The problem: Take the records below and print them verbatim up to and including the line that carries "This screenshot has width=1023, height=688.".

****************************************

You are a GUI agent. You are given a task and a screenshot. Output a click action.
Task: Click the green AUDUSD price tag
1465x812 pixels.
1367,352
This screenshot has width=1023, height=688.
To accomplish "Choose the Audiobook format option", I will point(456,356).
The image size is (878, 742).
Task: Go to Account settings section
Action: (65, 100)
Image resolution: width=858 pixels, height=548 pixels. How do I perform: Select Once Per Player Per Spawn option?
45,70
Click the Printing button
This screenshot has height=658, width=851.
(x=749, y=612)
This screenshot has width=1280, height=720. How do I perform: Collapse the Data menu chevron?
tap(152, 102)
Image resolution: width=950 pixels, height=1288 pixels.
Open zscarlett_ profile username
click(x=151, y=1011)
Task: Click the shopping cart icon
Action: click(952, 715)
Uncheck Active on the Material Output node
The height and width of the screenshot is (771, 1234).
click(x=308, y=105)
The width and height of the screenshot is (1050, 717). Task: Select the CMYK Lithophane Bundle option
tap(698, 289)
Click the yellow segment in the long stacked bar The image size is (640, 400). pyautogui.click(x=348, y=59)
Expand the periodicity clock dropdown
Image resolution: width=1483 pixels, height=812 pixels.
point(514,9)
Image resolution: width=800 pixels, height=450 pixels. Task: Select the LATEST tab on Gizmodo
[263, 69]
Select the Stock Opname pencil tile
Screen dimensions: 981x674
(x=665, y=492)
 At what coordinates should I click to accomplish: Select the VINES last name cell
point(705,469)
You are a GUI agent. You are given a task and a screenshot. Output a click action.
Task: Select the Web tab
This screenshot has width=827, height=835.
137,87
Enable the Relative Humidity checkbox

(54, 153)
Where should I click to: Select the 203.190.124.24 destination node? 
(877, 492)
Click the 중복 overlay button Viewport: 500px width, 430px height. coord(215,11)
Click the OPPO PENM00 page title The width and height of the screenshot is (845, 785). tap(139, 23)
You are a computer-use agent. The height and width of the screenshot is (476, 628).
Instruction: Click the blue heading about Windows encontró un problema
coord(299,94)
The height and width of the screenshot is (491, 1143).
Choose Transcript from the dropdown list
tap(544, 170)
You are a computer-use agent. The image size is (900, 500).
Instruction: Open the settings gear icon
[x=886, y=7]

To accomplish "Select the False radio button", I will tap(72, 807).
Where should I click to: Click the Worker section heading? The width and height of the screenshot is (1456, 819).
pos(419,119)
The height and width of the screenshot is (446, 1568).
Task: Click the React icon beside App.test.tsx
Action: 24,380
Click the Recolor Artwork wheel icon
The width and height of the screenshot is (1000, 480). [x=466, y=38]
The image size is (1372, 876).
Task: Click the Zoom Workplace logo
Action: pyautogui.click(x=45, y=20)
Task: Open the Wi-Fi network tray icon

****************************************

Task response:
You are a GUI agent. You are given a task and a screenshot. Output a click action.
Task: Click the green AUDUSD price tag
1465x812 pixels.
1367,352
This screenshot has width=1023, height=688.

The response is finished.